## Goal
Copy each of the rows below verbatim, keeping every line unchanged.

--- start of Given records ---

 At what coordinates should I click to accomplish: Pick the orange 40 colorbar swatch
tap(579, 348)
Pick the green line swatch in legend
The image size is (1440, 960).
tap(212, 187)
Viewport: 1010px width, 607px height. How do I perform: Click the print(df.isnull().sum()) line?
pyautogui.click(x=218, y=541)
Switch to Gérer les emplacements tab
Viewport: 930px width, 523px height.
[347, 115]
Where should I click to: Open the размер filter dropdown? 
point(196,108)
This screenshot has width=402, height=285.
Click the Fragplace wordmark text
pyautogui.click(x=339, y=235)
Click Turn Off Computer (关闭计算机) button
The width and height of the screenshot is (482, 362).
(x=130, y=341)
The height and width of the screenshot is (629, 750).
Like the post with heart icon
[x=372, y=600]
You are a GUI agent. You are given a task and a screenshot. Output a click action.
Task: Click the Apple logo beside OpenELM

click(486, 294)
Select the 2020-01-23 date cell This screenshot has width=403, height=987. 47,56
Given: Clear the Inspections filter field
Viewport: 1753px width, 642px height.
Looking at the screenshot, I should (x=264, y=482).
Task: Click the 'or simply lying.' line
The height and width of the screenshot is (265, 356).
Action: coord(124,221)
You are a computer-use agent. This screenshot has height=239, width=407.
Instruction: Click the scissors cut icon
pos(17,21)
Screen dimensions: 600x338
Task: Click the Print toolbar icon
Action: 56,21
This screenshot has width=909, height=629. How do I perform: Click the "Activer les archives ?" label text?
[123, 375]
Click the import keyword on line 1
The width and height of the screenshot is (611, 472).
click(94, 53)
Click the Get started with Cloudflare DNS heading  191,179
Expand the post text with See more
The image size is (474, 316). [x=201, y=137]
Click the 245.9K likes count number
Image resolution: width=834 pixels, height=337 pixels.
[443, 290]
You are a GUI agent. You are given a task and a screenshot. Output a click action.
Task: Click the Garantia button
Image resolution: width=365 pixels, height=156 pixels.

--- end of Given records ---

## Solution to this problem
 At what coordinates should I click to accomplish: Pick the orange 40 colorbar swatch
tap(579, 348)
Pick the green line swatch in legend
The image size is (1440, 960).
tap(212, 187)
Viewport: 1010px width, 607px height. How do I perform: Click the print(df.isnull().sum()) line?
pyautogui.click(x=218, y=541)
Switch to Gérer les emplacements tab
Viewport: 930px width, 523px height.
[347, 115]
Where should I click to: Open the размер filter dropdown? 
point(196,108)
This screenshot has width=402, height=285.
Click the Fragplace wordmark text
pyautogui.click(x=339, y=235)
Click Turn Off Computer (关闭计算机) button
The width and height of the screenshot is (482, 362).
(x=130, y=341)
The height and width of the screenshot is (629, 750).
Like the post with heart icon
[x=372, y=600]
You are a GUI agent. You are given a task and a screenshot. Output a click action.
Task: Click the Apple logo beside OpenELM

click(486, 294)
Select the 2020-01-23 date cell This screenshot has width=403, height=987. 47,56
Given: Clear the Inspections filter field
Viewport: 1753px width, 642px height.
Looking at the screenshot, I should (x=264, y=482).
Task: Click the 'or simply lying.' line
The height and width of the screenshot is (265, 356).
Action: coord(124,221)
You are a computer-use agent. This screenshot has height=239, width=407.
Instruction: Click the scissors cut icon
pos(17,21)
Screen dimensions: 600x338
Task: Click the Print toolbar icon
Action: 56,21
This screenshot has width=909, height=629. How do I perform: Click the "Activer les archives ?" label text?
[123, 375]
Click the import keyword on line 1
The width and height of the screenshot is (611, 472).
click(94, 53)
Click the Get started with Cloudflare DNS heading  191,179
Expand the post text with See more
The image size is (474, 316). [x=201, y=137]
Click the 245.9K likes count number
Image resolution: width=834 pixels, height=337 pixels.
[443, 290]
You are a GUI agent. You are given a task and a screenshot. Output a click action.
Task: Click the Garantia button
Image resolution: width=365 pixels, height=156 pixels.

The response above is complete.